Graceful Reconfiguration of Managed Clusters

Associated issues/prs: #20010 #26401

The Problem

Reconfiguring a managed cluster via ALTER CLUSTER... leads to downtime. This is due to our cluster sequencer first removing the old replicas and then adding new replicas that match the new configuration. The duration of downtime can be seen as extending through the full period it takes to rehydrate the new replicas.

Success Criteria

A mechanism should be provided that allows users to alter a managed cluster, delaying the deletion of old replicas while new replicas are spun up and hydrated.

Scope

V1 Scope

Provide a timeout-based reconfiguration cleanup scheduling.
The DDL will block for the duration of the reconfiguration.
The action will be cancellable by canceling the query.

V2 Scope

Provide a Hydration-based reconfiguration cleanup scheduling.
The DDL will be able to run in the background.
Backgrounded reconfigurations will be cancelable or be able to be preemptively finalized, by another connection issuing a SQL statement.

Out of Scope

Interactions with proposed schedules, ex: auto-scaling/auto-quiescing

Solution Proposal

Summary:

This feature will introduce new SQL in ALTER CLUSTER which will create new replicas matching the alter statement; however, unlike existing alter mechanisms, it will delay the cleanup of old replicas until the provided WAIT condition is met.
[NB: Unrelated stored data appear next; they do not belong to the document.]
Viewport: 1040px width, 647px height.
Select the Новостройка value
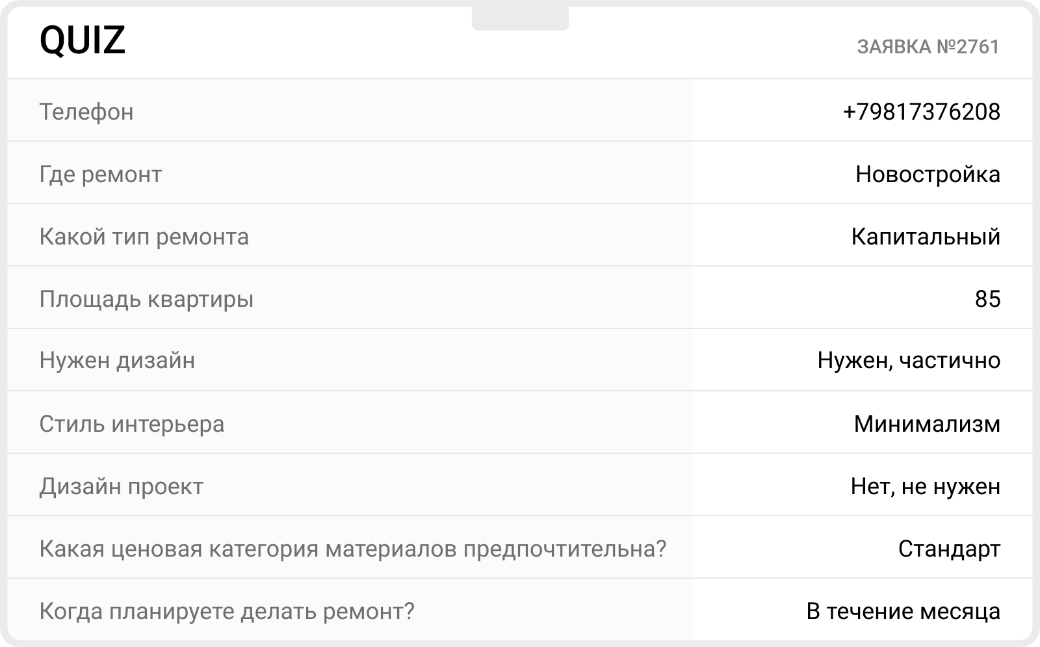tap(928, 174)
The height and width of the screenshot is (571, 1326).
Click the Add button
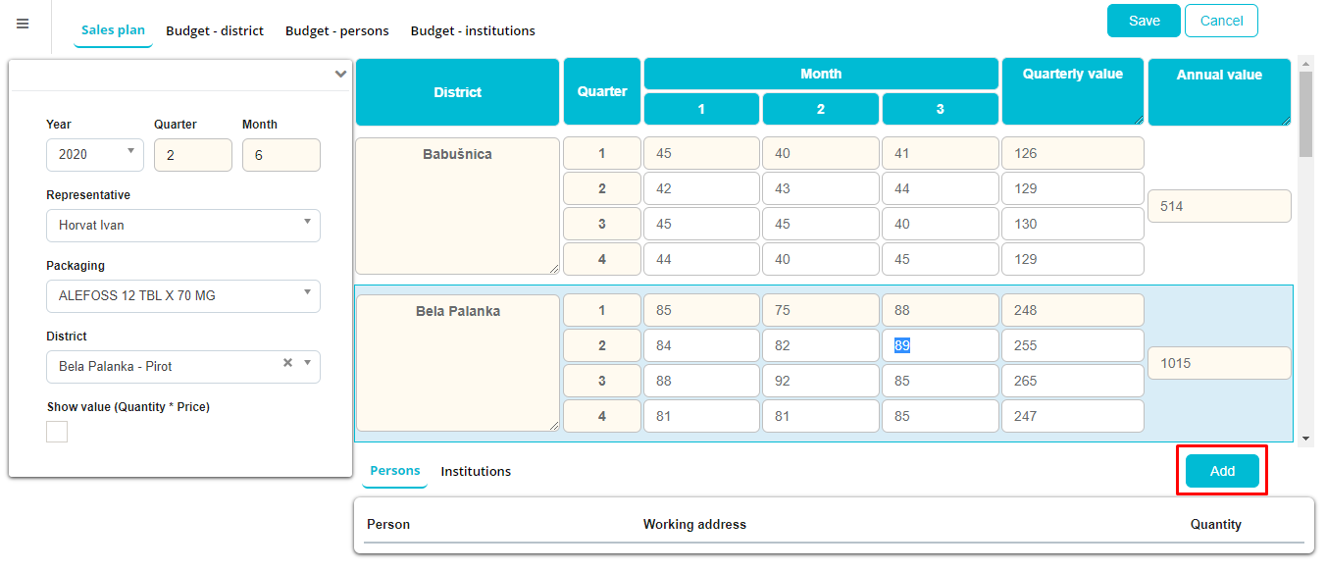tap(1222, 471)
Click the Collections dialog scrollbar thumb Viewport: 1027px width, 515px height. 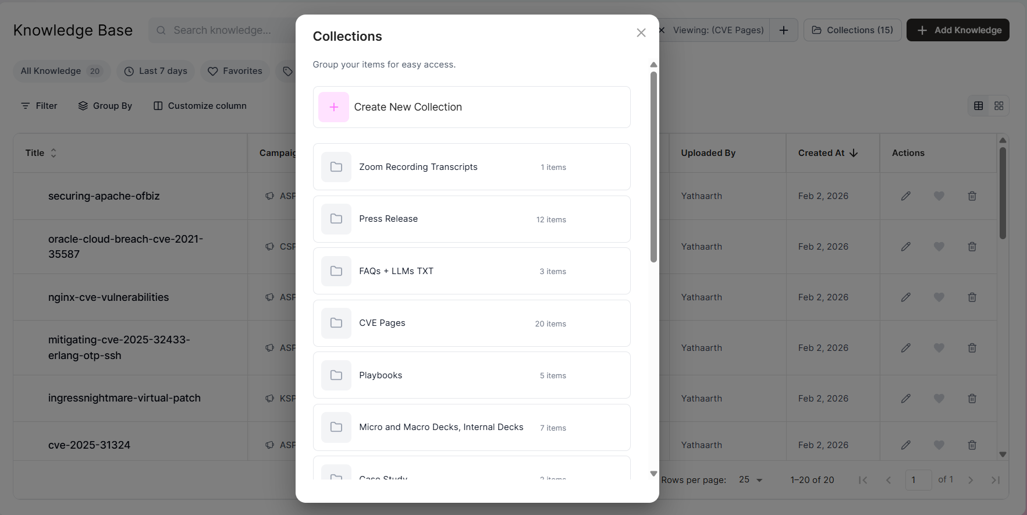(653, 167)
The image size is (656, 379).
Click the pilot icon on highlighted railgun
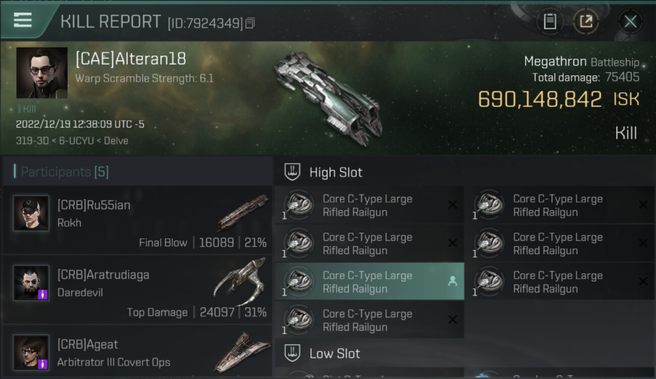point(452,282)
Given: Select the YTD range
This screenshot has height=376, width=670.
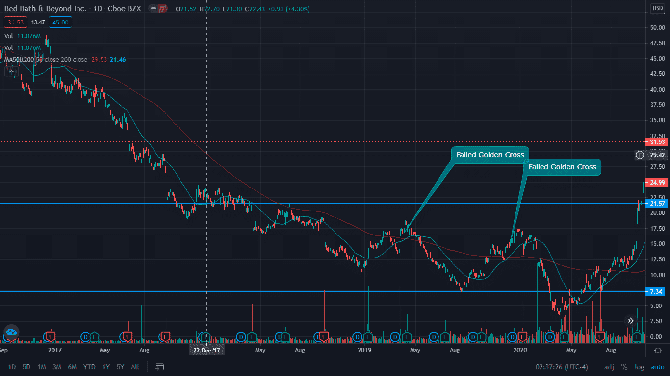Looking at the screenshot, I should [x=89, y=366].
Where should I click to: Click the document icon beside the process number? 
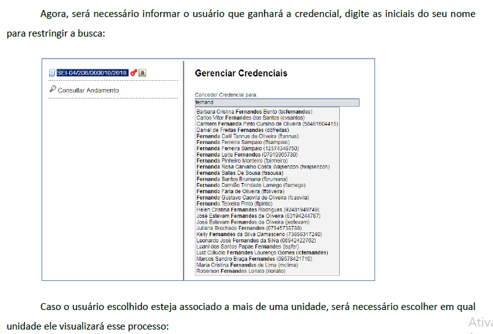point(52,73)
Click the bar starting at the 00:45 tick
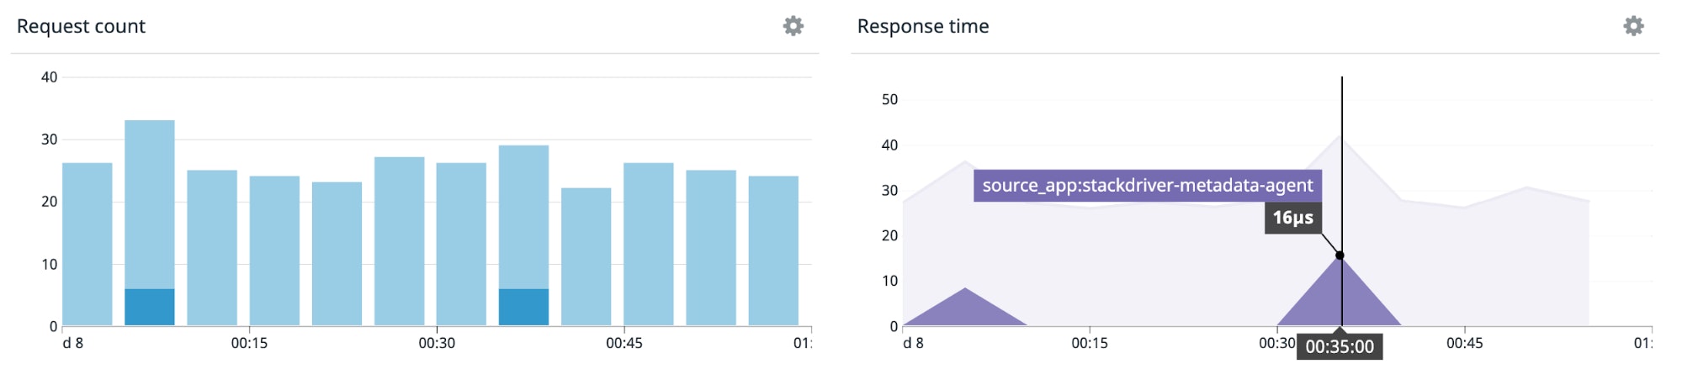Image resolution: width=1682 pixels, height=390 pixels. 649,244
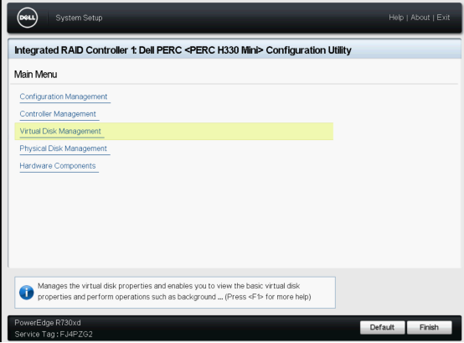Screen dimensions: 464x343
Task: Open Physical Disk Management
Action: (64, 148)
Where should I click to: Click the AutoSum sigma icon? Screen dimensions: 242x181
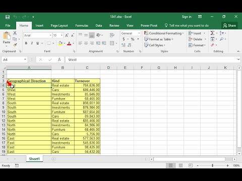click(212, 33)
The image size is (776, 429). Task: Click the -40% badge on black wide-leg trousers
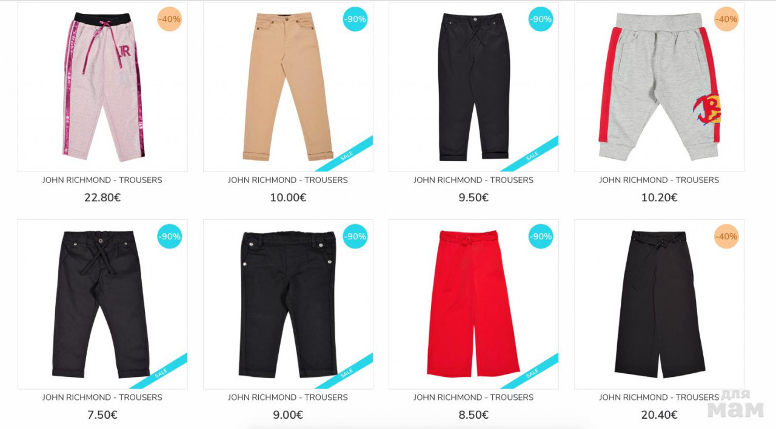(726, 236)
The SQL will need to define a type of check to be performed, parameters for that check, and whether or not to background the operation.

Suggested syntax:

ALTER CLUSTER c1 SET (SIZE 'small') WITH (
  WAIT = <condition>,
  BACKGROUND = {true|false},

The two types of checks, in agreement with the V1 and V2 scopes respectively, are:

FOR, which waits for a provided duration before proceeding with finalization.

ALTER CLUSTER c1 SET (SIZE 'small') WITH (
  WAIT = FOR <interval>,
  BACKGROUND = {true|false},
)

UNTIL CAUGHT UP, which will wait for a "catch up" mechanism to return true or for a timeout to be met. It will roll back or forward depending on the value provided to ON TIMEOUT.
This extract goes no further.